* **Assignment**
Lines with the word "logo" in them must be copied from the records below.

* **Records provided**
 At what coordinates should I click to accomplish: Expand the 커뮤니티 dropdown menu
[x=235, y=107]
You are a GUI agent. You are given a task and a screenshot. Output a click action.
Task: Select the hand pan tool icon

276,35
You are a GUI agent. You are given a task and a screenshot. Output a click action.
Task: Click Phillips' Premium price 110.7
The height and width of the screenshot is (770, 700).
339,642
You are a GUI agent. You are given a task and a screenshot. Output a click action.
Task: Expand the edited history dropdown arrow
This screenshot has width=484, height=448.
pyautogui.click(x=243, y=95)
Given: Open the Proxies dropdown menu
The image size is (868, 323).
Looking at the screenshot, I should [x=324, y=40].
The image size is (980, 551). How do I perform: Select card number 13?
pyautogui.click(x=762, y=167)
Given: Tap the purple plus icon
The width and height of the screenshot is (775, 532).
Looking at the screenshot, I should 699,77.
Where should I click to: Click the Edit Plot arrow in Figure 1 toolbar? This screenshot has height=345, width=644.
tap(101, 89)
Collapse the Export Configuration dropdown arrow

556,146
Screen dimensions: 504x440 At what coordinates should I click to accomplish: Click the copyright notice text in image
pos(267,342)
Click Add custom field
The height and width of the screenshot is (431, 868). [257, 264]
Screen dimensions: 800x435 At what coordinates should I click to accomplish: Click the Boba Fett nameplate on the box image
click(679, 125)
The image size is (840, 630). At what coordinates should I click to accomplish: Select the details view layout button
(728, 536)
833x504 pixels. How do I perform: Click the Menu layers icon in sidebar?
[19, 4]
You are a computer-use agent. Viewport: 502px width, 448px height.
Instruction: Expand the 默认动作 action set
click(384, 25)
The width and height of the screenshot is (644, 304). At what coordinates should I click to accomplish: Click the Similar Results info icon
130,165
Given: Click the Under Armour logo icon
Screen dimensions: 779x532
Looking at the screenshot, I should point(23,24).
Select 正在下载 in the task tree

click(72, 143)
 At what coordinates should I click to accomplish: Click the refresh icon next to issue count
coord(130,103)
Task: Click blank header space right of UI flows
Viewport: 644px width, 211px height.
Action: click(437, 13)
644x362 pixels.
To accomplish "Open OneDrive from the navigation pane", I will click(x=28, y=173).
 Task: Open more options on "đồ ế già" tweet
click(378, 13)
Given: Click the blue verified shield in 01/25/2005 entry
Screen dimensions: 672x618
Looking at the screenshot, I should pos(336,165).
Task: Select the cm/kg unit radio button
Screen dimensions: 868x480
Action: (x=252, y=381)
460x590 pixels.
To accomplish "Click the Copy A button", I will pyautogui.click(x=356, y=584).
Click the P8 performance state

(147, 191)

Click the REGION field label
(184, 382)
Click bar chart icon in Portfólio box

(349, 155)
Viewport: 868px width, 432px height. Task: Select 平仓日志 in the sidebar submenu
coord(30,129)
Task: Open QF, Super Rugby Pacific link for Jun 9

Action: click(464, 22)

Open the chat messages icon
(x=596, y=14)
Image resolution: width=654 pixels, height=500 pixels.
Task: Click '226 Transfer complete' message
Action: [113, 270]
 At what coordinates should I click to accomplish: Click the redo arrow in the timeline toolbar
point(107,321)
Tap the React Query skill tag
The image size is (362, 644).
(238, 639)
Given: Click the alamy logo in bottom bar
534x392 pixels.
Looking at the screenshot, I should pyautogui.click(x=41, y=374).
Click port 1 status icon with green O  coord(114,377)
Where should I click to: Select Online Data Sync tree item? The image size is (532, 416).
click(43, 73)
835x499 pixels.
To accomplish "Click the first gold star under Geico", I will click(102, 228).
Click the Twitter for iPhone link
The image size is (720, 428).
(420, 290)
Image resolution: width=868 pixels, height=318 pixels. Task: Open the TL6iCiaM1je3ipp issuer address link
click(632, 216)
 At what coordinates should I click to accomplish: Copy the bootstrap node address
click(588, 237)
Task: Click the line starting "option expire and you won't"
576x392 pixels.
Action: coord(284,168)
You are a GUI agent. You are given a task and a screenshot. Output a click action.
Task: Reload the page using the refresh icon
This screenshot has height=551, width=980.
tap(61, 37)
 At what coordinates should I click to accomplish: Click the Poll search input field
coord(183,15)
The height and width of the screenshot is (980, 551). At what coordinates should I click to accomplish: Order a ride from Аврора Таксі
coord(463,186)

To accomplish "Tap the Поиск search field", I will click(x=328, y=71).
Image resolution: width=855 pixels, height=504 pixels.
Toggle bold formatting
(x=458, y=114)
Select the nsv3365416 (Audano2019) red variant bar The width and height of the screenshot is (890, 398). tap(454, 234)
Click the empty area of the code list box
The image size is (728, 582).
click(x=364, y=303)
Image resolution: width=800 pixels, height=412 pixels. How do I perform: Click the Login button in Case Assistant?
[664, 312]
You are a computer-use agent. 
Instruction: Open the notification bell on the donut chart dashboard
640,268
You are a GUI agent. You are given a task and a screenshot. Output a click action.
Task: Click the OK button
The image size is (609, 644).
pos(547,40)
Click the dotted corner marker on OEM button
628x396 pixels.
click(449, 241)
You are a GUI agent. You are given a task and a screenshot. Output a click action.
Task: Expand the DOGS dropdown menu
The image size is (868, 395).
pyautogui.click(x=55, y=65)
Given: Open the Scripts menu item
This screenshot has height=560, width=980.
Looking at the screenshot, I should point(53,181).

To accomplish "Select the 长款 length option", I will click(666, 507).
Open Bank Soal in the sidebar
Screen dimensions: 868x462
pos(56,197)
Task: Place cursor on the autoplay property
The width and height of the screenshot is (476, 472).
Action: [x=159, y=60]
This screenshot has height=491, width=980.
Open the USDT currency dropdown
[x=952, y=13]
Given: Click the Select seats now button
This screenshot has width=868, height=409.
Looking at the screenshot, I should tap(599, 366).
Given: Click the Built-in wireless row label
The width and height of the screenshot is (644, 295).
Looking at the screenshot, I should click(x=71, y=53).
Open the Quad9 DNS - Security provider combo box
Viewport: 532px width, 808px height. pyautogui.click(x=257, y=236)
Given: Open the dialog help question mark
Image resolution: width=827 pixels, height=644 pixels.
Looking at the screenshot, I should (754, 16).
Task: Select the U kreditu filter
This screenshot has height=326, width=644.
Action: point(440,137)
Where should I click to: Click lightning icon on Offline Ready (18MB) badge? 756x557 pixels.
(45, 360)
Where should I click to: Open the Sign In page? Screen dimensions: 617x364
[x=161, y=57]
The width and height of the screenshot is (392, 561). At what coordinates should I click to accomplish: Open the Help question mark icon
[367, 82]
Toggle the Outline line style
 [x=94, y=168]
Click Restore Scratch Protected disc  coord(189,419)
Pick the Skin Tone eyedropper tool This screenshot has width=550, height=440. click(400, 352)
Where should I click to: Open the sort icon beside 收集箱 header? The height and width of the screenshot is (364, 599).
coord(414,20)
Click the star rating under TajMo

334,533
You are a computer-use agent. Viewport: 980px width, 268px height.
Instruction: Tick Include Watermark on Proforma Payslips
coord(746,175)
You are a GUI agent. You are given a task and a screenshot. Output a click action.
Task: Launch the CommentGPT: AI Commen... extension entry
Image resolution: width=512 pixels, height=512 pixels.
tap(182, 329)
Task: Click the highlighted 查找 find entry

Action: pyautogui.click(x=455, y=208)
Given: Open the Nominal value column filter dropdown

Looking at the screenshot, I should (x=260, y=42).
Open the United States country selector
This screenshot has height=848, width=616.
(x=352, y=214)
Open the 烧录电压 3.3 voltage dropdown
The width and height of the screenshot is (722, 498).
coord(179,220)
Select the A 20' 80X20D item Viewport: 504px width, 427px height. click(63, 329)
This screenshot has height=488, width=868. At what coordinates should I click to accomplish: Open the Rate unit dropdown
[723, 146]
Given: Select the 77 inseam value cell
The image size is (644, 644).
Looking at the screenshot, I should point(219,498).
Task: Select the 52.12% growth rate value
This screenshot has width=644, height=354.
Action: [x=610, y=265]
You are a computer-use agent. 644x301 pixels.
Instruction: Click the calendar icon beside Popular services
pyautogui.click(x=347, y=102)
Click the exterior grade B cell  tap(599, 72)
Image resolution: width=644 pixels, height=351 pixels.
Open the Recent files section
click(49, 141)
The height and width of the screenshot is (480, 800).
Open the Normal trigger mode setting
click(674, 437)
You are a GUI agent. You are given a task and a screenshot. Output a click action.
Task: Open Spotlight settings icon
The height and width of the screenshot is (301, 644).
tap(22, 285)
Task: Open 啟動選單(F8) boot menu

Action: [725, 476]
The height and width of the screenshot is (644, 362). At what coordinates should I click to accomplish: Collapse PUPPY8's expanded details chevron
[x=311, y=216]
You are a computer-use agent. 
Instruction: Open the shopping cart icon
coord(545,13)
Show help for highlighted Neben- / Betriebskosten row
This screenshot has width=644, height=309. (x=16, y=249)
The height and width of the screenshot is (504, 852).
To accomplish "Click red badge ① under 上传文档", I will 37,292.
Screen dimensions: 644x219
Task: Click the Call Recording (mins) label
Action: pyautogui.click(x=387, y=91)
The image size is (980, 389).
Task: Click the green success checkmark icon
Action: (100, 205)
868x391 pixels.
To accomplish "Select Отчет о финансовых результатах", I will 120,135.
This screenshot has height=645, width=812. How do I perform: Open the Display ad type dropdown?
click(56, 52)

* **Written solution**
Given: Click the Under Armour logo icon
Given: Click the alamy logo in bottom bar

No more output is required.